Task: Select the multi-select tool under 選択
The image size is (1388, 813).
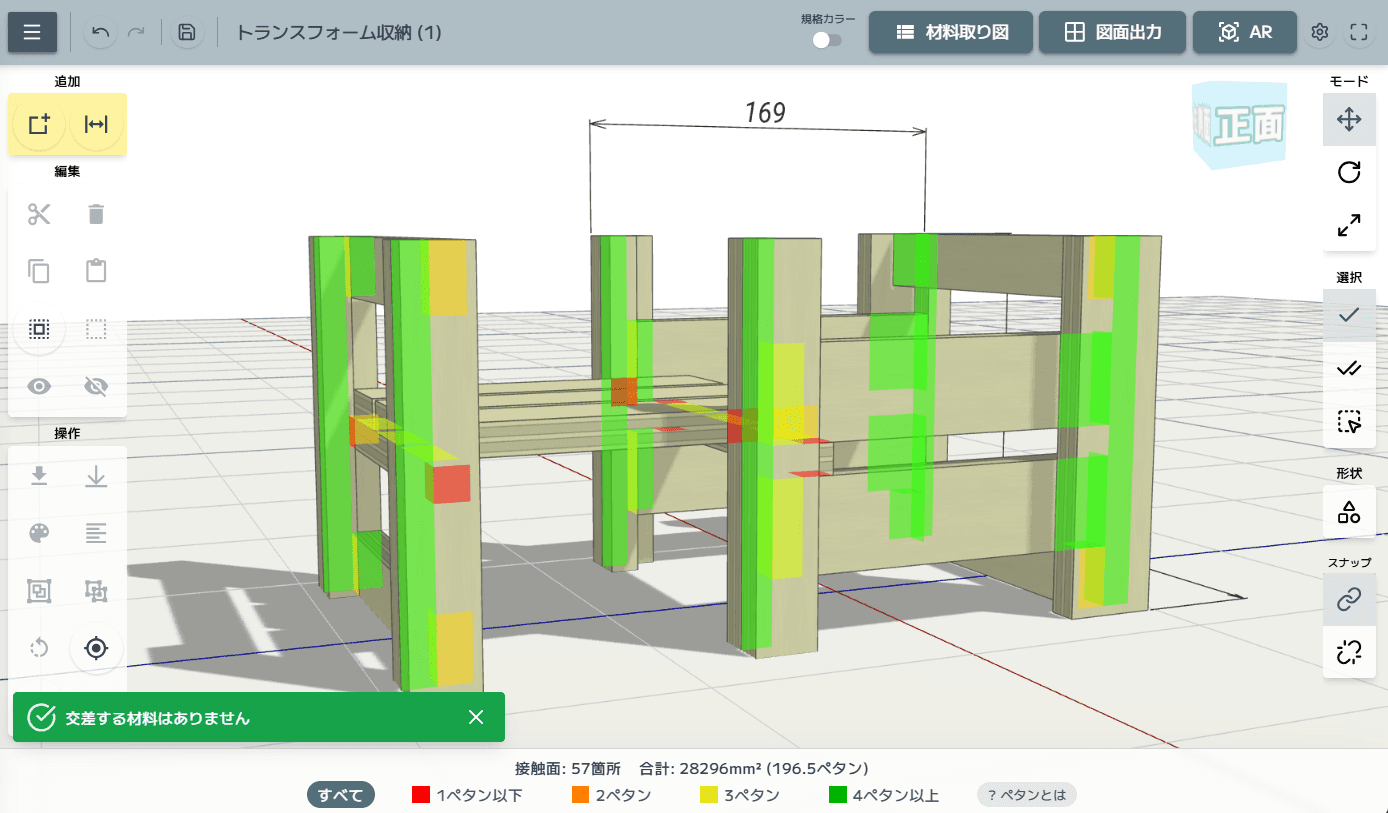Action: tap(1349, 368)
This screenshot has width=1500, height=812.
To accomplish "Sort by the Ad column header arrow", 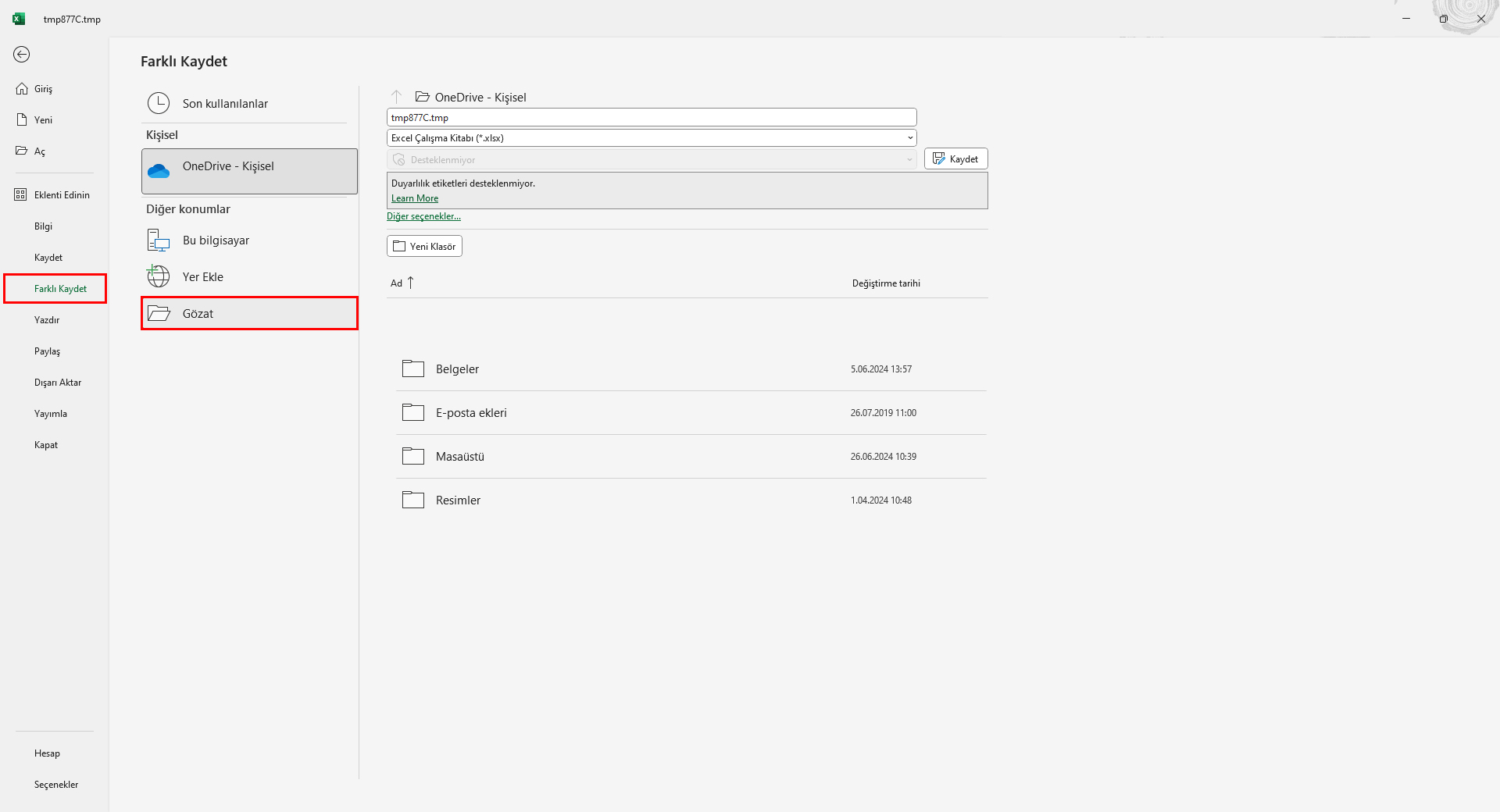I will coord(410,283).
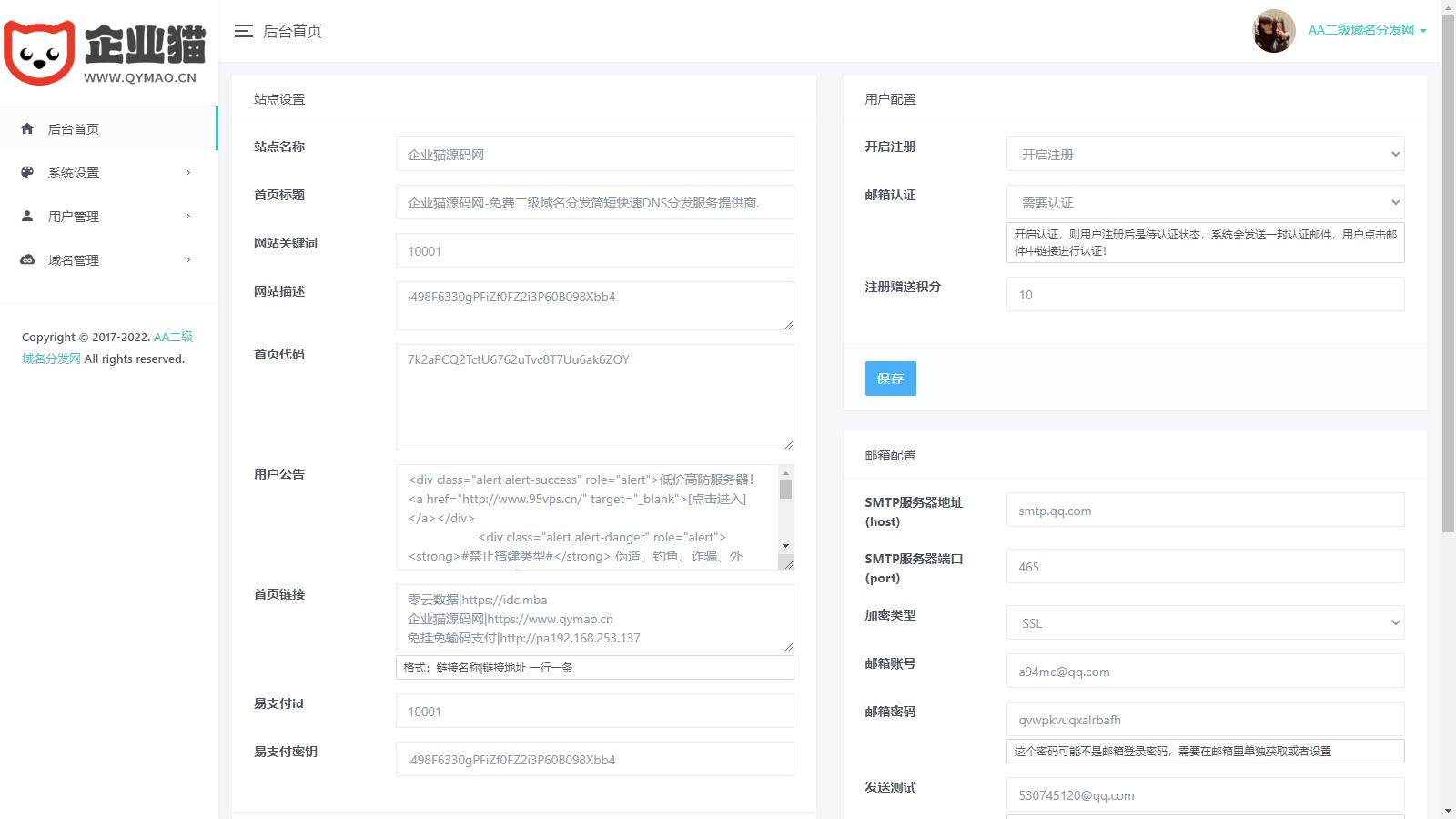Click the palette icon beside 系统设置
This screenshot has width=1456, height=819.
click(x=27, y=173)
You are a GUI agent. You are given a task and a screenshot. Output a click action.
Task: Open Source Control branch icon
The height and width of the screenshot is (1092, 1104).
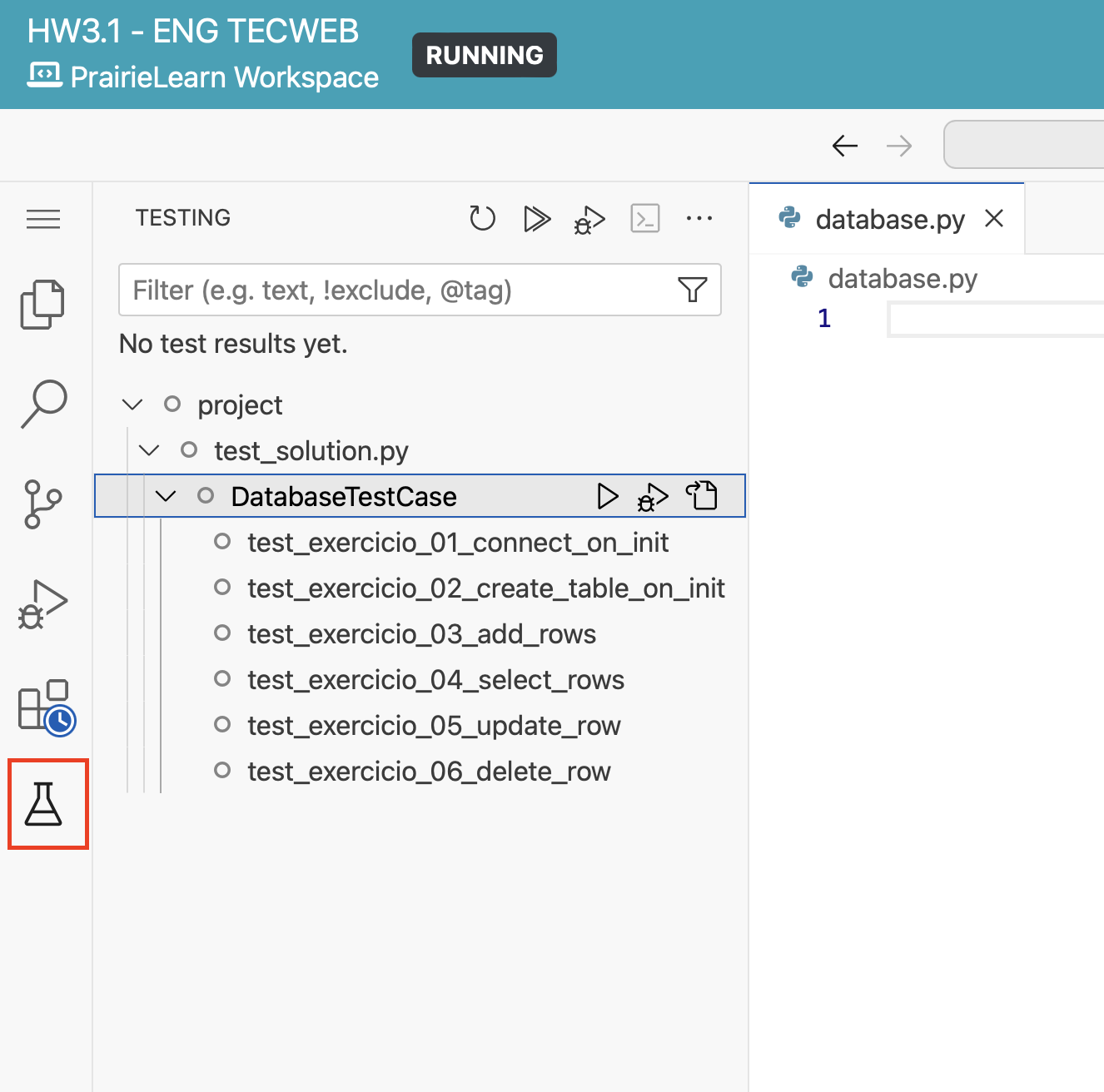[x=43, y=504]
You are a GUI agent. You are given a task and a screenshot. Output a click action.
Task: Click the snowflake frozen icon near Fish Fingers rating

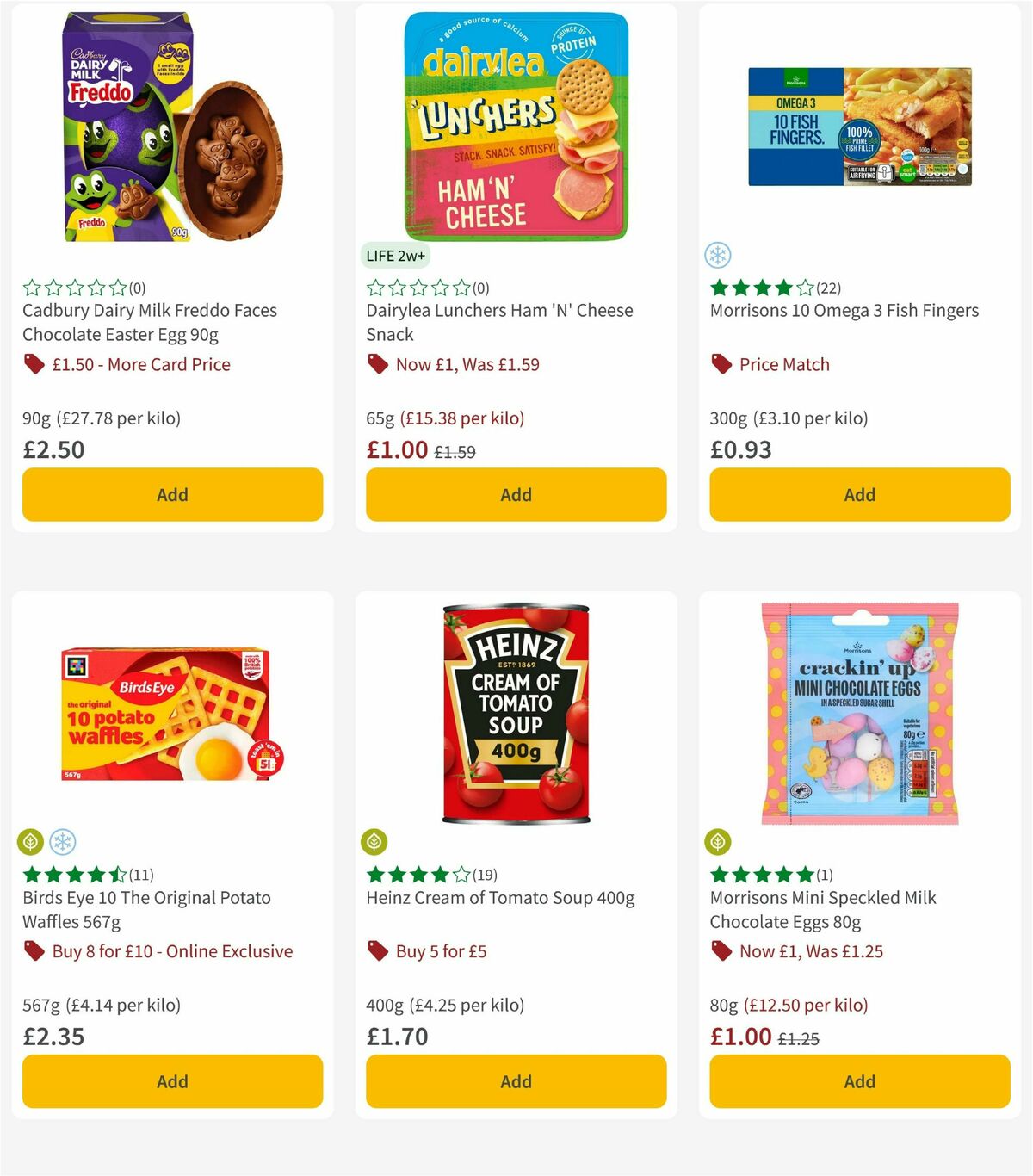tap(718, 256)
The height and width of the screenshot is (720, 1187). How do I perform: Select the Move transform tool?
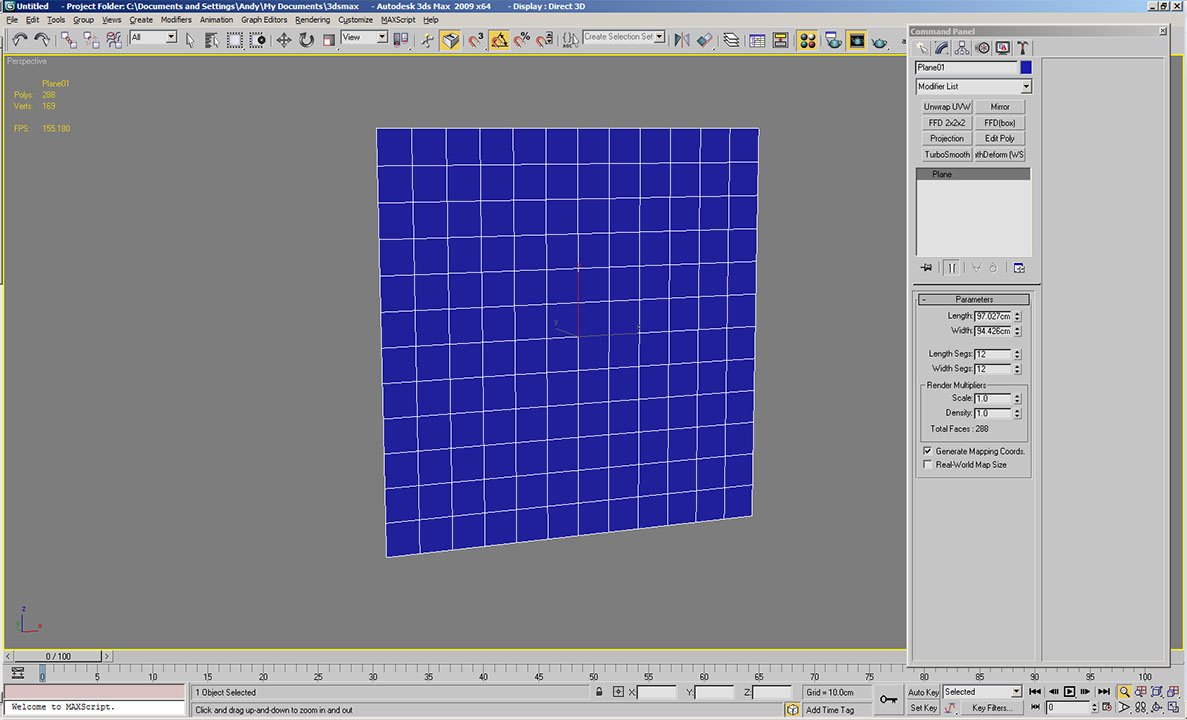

## PROBLEM TO SOLVE
Restate verbatim the lines that begin at the one holding "Task: Click the" and end at the last line of the material. Exclude pictures.

## SOLUTION FOR THIS PROBLEM
Task: Click the snowflake frozen icon near Fish Fingers rating

tap(718, 256)
The height and width of the screenshot is (720, 1187). How do I perform: Select the Move transform tool?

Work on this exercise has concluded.